In other words, I'm not sure that the nineteenth century really possesses any more--or, for that matter, any fewer--historians with truly "popular" appeal. (And what do we mean by "popular"? Did John Q. Public enthusiastically read Carlyle's French Revolution? How many historians were in the same position as Stephen Hawking--bought to be shown off on the coffee table, not read?) Take a look, for example, at the current catalogue of the History Book Club, which features a combination of full-time academics with crossover appeal and full-time writers trying to make a living. That being said, I think that there's a real discrepancy between current academic interests and the popular demand for military history, especially WWII and the Civil War.

*--Actually, Strickland casts an interesting shadow over contemporary popular women's history. She's a kind of "bad foremother" figure for writers like Antonia Fraser.
**--Another actually: actually, it's a bit puzzling that nobody has mentioned just how many of those historians wore their political intentions on their sleeves; in fact, the major quarterlies and other literary journals often reviewed people like Macaulay or Froude according to expressly political criteria. Indeed, Stubbs argued that the study of modern history (a term with far more chronological expansiveness in his usage than in ours) was inescapably politicized. I'm not sure where I'm going with this point, other than to note that in our own age of hypersensitivity to political "agendas," it's a bit odd not to mention that nineteenth- (and eighteenth- ) century historians had similar issues.
***--While looser than our contemporary academic communal structures, this "open" community still came with all sorts of political pitfalls and no-go areas, especially if you were a clergyman-scholar.

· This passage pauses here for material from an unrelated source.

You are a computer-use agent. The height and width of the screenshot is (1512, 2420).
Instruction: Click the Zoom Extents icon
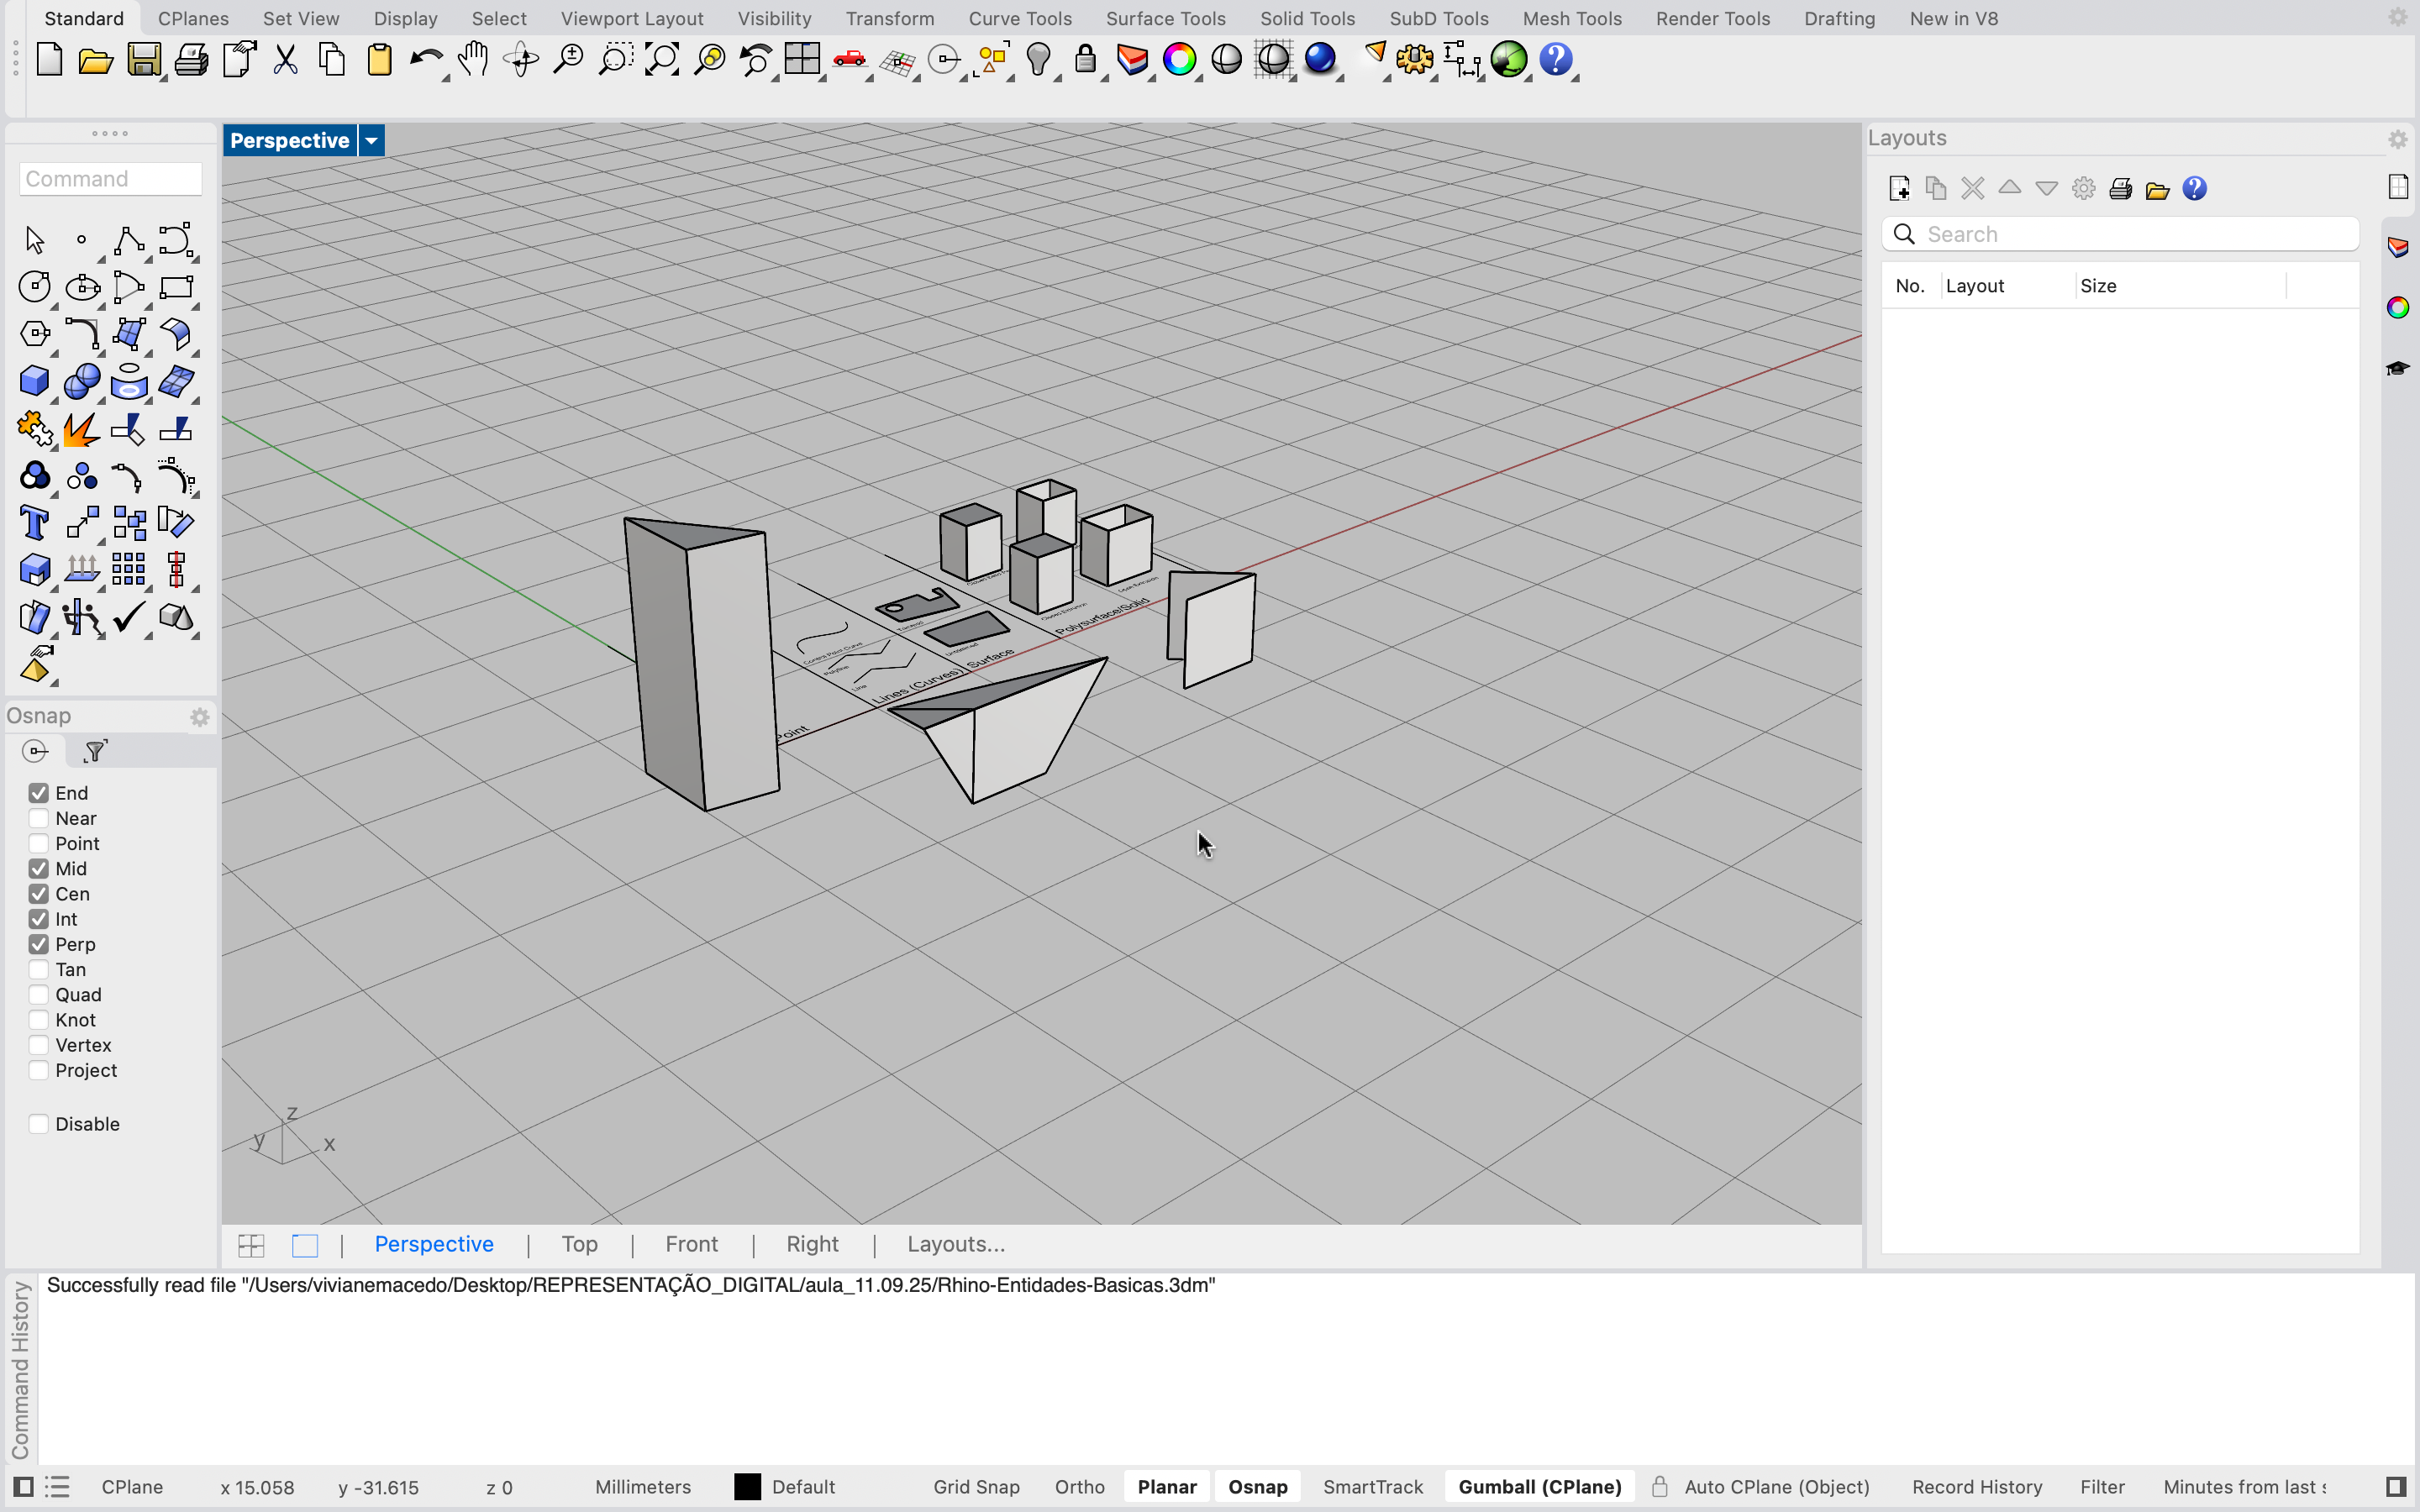pos(662,60)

****--As readers of this blog have noticed, I'm interested in Victorian religious fiction, especially historical novels. If you use the novelists as a barometer for "which ecclesiastical historians were popular," you'd come up with a sampling of writers who were, by and large, so far off the cutting edge as to be occupying the nearby cutting board; the only contemporary historian who appeared with any recognizable reliability was the Calvinist J. H. Merle d'Aubigne, a real evangelical shibboleth.